An interesting set of questions, Lennart! Let me first explain why I am looking for reliable sources on the Gendergap. I have been involved with efforts to reduce the Gendergap in the Netherlands since 2011. Our big news today is that we have nearly doubled female participation from 6% (measured in 2013) to 11% according to our latest survey results from this year. One of the problems I have in discussions regarding the Gendergap is the whole chicken-and-egg theory about whether women don't participate because of a lack of female-related content, or whether we lack female-related content because we have so few female participants. It would be nice to have an article in the Dutch Wikipedia on the Gendergap to answer these questions without repeating myself constantly, but I see that so far since publication of that article on the English Wikipedia on 30 April 2014 (called "Gender Bias on Wikipedia" in order to differentiate it from the "Gender Pay Gap"), only the Turkish Wikipedia has managed to create an article in their wiki on the same subject.
I would really like to make an article in the Dutch Wikipedia about this, and in this context we would rely on Dutch "reliable sources" but what they have published so far is quite thin and only refers to the English Wikipedia, which is not helpful. Slate is not recognized as a reliable source by the Dutch Wikipedia, and this article, though interesting, does not touch on the participation gap in the Netherlands or indeed why it even matters.
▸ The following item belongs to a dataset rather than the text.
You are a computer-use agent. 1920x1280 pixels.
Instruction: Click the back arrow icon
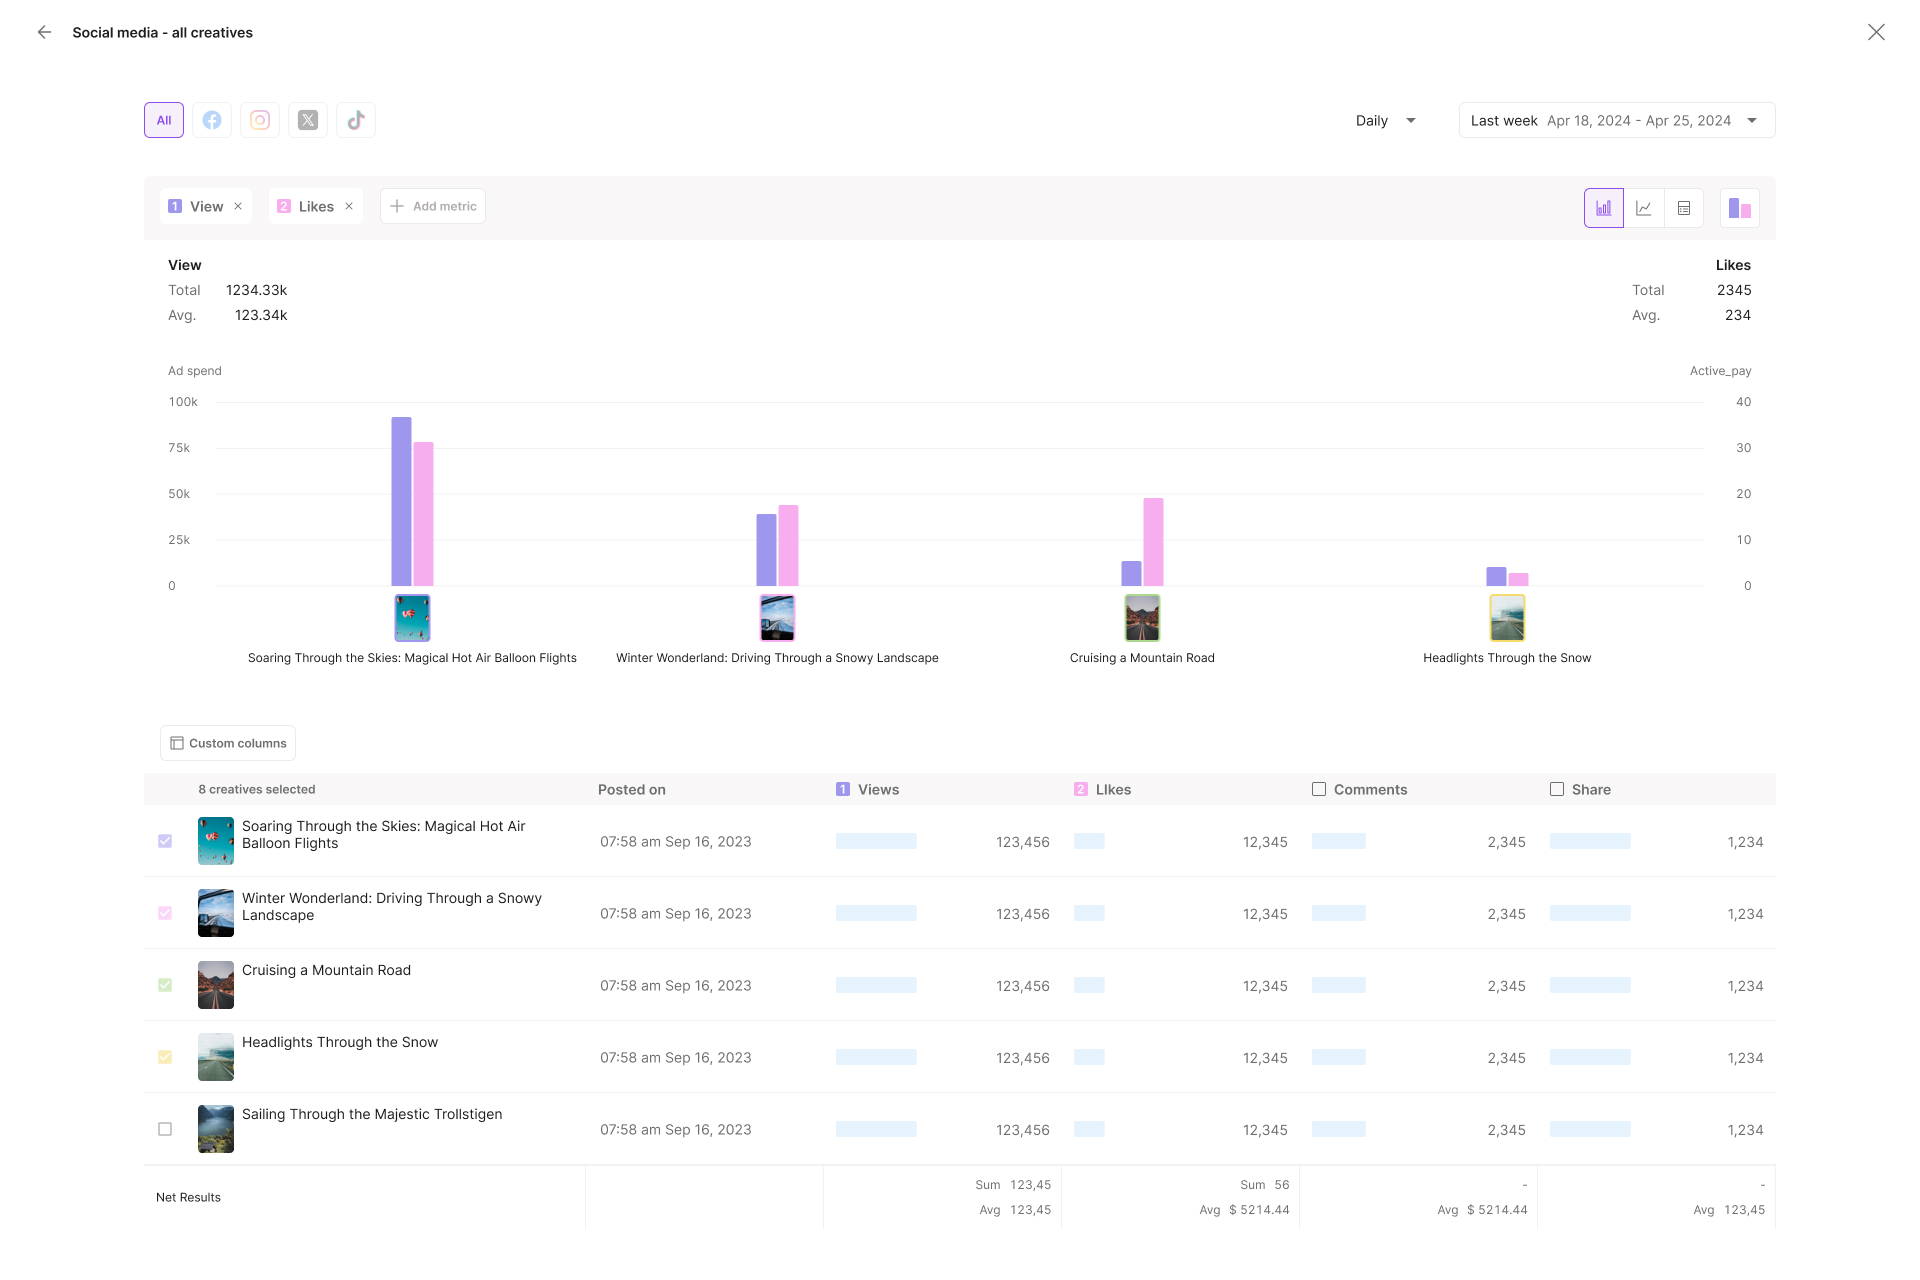pyautogui.click(x=44, y=32)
The Slate article is focused on an edit-war which is not really relevant to the larger community because as you say, though the language on talk pages in nlwiki can be very condescending or negative, it's generally not profane like this one. I do think from conversations I have had and research done by Aaron Halfaker and others, that the problem stems from the strange need to throw links to help pages at newbies rather than talk to them normally in language they can understand. Some of the very worst articles in the Wikiverse are help pages, which are probably bad because they are not indexed by Google and have too few eyes looking at them. That said, the help pages need a better "between the lines" analysis for the AfD queue, so that Dutch abbreviations like "Vrouw-baan" on the Dutch AfD list are interpreted correctly to mean "This editor is probably a woman promoting her own business and COI policy applies here" rather than what it sounds like "all women who work should have their articles be deleted on eye contact". I have also noticed that articles about women tend to be nominated much more often for deletion than articles by men. Ditto the books they write, the movies they make, and any notable news items they are the subject of. I think women give up quicker because they are less tech-savvy at finding their way around the various bits of behind-the-scenes discussion areas. Often they can't even find their way to the discussion at the AfD queue or the Village pump.
Why doesn't the Swedish Wikipedia have an article about the Gendergap? What is the Gendergap in Sweden today?